Anadolu medyasının demokrasinin temel direklerinden biri olduğunu söyleyen Erdoğan, “Anadolu medyası varsa milletin sesi vardır” ifadesiyle yerel basının halkla devlet arasındaki köprü rolüne dikkat çekti.
Siyasi hayatı boyunca medya tarafından hedef alındığını belirten Erdoğan, geçmişte yaşanan medya baskılarına da değinerek, “Manşetlerle çarpışa çarpışa geldik” dedi. Erdoğan, Türkiye’nin 2002 öncesine göre daha özgür bir medya iklimine sahip olduğunu savundu.

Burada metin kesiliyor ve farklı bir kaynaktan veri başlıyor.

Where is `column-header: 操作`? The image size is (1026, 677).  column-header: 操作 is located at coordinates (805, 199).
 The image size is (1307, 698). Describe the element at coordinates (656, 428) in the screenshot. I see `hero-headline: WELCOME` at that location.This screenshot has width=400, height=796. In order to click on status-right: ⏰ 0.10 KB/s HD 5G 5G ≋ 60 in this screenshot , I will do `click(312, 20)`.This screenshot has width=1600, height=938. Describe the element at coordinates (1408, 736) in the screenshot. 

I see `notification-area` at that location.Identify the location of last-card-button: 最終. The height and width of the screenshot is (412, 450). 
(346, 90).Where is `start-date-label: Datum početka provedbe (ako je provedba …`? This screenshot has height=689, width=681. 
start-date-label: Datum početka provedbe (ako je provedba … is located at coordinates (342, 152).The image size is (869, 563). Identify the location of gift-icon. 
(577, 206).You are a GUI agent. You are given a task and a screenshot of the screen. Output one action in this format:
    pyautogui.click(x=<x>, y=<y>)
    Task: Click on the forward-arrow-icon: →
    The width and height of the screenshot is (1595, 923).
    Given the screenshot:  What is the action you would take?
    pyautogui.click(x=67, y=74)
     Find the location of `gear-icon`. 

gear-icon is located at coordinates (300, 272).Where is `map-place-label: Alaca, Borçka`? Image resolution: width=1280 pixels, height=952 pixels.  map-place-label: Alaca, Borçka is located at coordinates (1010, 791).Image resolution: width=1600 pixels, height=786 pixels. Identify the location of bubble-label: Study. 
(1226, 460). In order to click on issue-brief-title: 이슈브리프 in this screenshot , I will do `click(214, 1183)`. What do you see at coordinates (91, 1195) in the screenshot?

Erdoğan, provokatif yayıncılık yapan bazı kişi ve kuruluşlara tepki göstererek, “Eline bir mikrofon bir de kamera alan herkes kendini gazeteci sanıyor. Provokatif sorularla millet tahrik ediliyor. Yargı harekete geçince de ‘basın özgürlüğü’ diye yaygara kopartılıyor” ifadelerini kullandı.
Basın mensuplarına da çağrıda bulunan Erdoğan, gazeteciliğin itibarını koruma görevinin öncelikle sektörün kendi içinden gelmesi gerektiğini söyleyerek “Gazetecilik mesleğinin itibarına zarar verenlere karşı, önce basın mensuplarımız sonra da ilgili kurumlarımız gerekli adımları atmalıdır” dedi.
Konuşmasının sonunda Anadolu medyasına seslenen Erdoğan, “Doğru haberin, ilkeli duruşun ve ahlaklı yayıncılığın temsilcisi sizlersiniz. Bu millet size güveniyor, sizi dikkatle takip ediyor” diye konuştu.